* Provided passage:
# Are Ligtroom 4 and Nik ColorEfex 4 compatible with Windows 8?



## fegari (Nov 13, 2012)

Hi

I'm about to upgrade to Windows 8 but I'm not sure if LR4 and NIK Color Efex are compatible with Windows 8?

Has anyone tried them on Win8?

Thanks for your feedback


----------



## hanifshootsphotos (Nov 15, 2012)

fegari said:


> Hi
> 
> I'm about to upgrade to Windows 8 but I'm not sure if LR4 and NIK Color Efex are compatible with Windows 8?
> 
> ...



LR worx -blogs.adobe.com/photoshopdotcom/2012/10/windows-8-and-photoshop.html


----------



## fegari (Nov 17, 2012)

So moved to Win8, lightroom is fine but Nik Color Efex is doing funny stuff: with GPU off it is increeedible slow (bizarre since i´m running i7 at 4.7Ghz 16gb ram, 256SSD) and with Gpu on everytime the mouse hovers over a control, it dissapears! something is going on with the refresh....

Dunno if it is my GPU or NIK running on win8 64bit...

Anyone has more experiences with win 8 and Nik Color Efex 4??


----------

* Provided material:
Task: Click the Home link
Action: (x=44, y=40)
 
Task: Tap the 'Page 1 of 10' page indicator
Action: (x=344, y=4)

* Exercise requirements:
1 – Transcribe the part of the Windows 8 thread starting with "## fegari (Nov 17, 2012)" and going on through "on win8 64bit...".
2 – For each statement below, say yes or no to whether it agrees with the Windows 8 thread, and quote the words of the thread that decide it.
(a) After moving to Windows 8, the poster found that Lightroom worked without trouble.
(b) The first post asks whether anyone has tried the two programs on Windows 8.
(c) The poster says for certain that the GPU is causing the problem with Nik Color Efex.

* Problem solutions:
1 –
## fegari (Nov 17, 2012)

So moved to Win8, lightroom is fine but Nik Color Efex is doing funny stuff: with GPU off it is increeedible slow (bizarre since i´m running i7 at 4.7Ghz 16gb ram, 256SSD) and with Gpu on everytime the mouse hovers over a control, it dissapears! something is going on with the refresh....

Dunno if it is my GPU or NIK running on win8 64bit...

2 –
(a) Yes: "lightroom is fine"
(b) Yes: "Has anyone tried them on Win8?"
(c) No: "Dunno if it is my GPU or NIK running on win8 64bit..."